Все в его королевстве знали эту легенду с пеленок, и Тейвон верил в нее, хоть и понимал, что эта история, должно быть, во многом приукрашена монахами и переписчиками. А вот Селин, пусть и слушающая легенду с интересом, явно сочла ее вымыслом — это читалось по нахмуренным бровям и сжатым в тонкую ниточку губам.

— Народ всем сердцем полюбил двух своих королев, и с тех пор потомки королевы Этиды наследуют трон Кирации, а от детей королевы Релы происходит все старое дворянство. Геллиус же создал орден Двух Лиц, который обучал всех ветувьяров с малых лет обращаться с их силой, — Закончил Тейвон, пронзая Селин взглядом, — Вот такая легенда…

Девушка явно выбирала между своим обыденным молчанием и обвинением Тейвона во лжи, но здравый смысл в ней все-таки победил, а потому она больше не сказала ни слова. Встречаться с королем взглядом она тоже избегала, словно впав в еще более глубокую задумчивость.

С ней было больше не о чем разговаривать. Поплотнее закутавшись в раздобытый Джерретом плащ, Тейвон отвернулся от девушки и, чтобы отгородиться от своих гадких мыслей, принялся считать.

Он досчитал до трех тысяч четырехсот пятидесяти шести, когда за дверью камеры раздались шаги.

*

Престон поднял на Эйдена глаза, стоило графу лишь переступить через порог камеры. Друг был избит и растрепан, порванная рубашка его пестрела кровавыми пятнами, а нижняя губа распухла от побоев.

Прошла долгая секунда, прежде чем взгляд Престона стал осмысленным — он понял, что это происходило на самом деле.
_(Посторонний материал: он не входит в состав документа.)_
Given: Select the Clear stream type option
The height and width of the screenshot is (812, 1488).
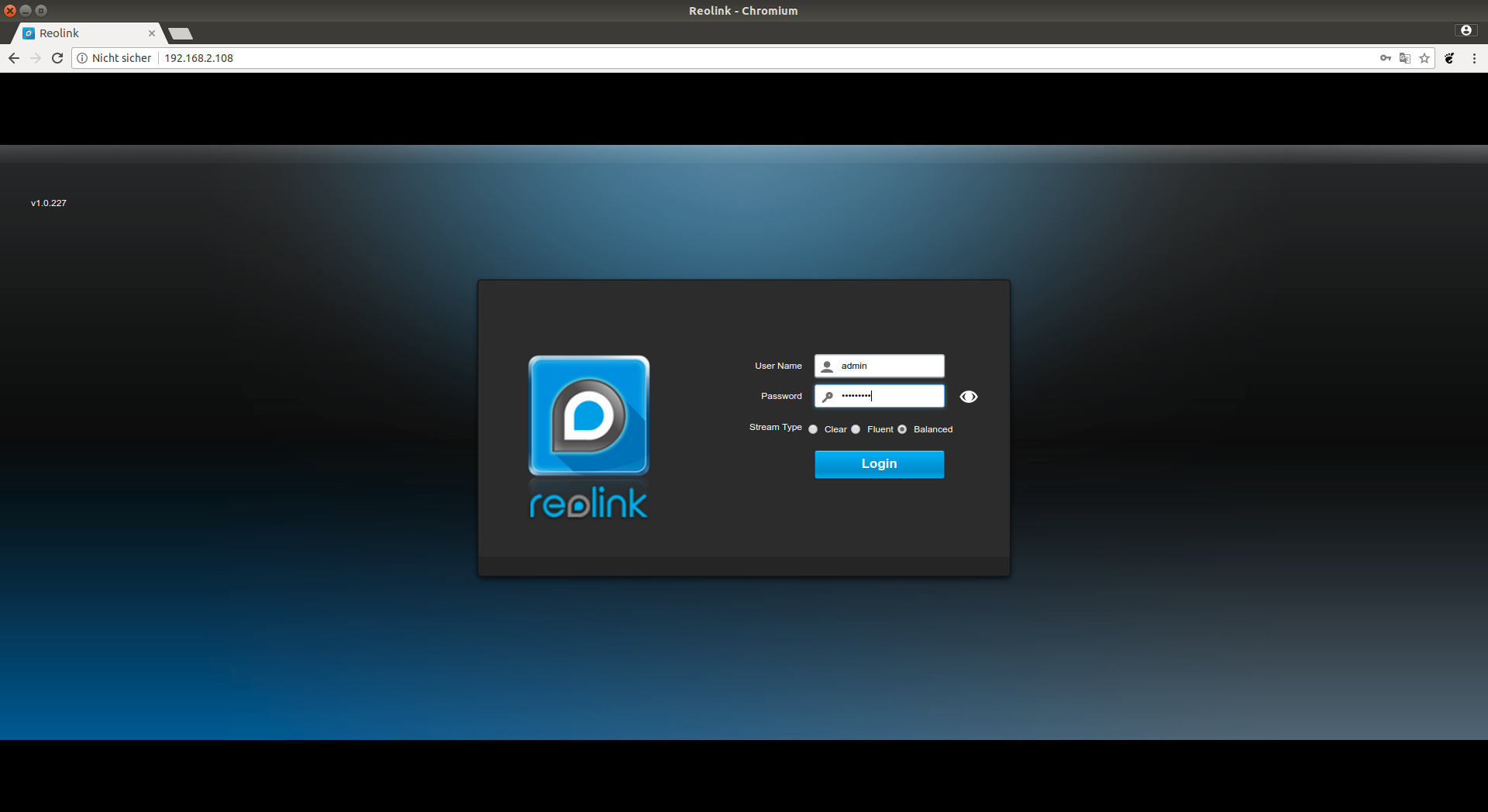Looking at the screenshot, I should pos(813,429).
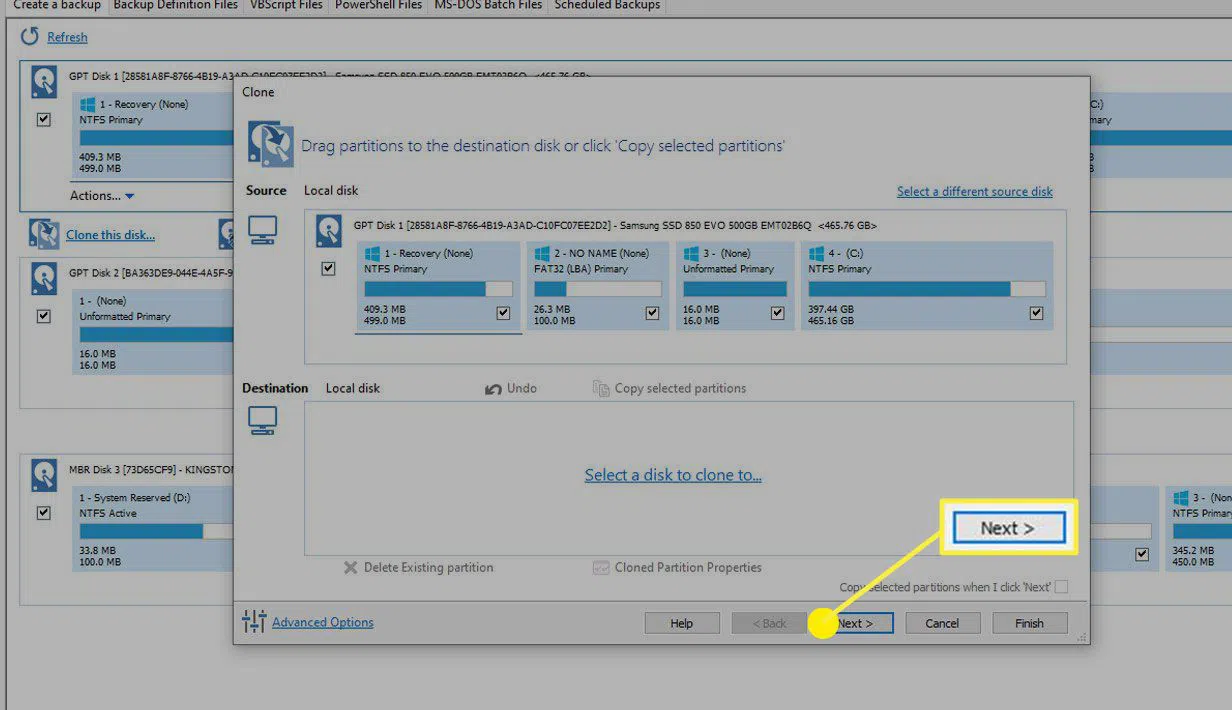Switch to the Scheduled Backups tab
This screenshot has height=710, width=1232.
(x=607, y=6)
Эйден тоже бы многое отдал за то, чтобы эта камера, его друг, прикованный цепями, все эти пытки и Фадел за спиной оказались страшным сном. Но реальность была гораздо более жестока.

Дверь камеры закрылась вслед за Эйденом, по обеим сторонам от нее застыли двое гвардейцев, а Фадел, с лицом довольным, как у объевшегося кота, пристроился в углу.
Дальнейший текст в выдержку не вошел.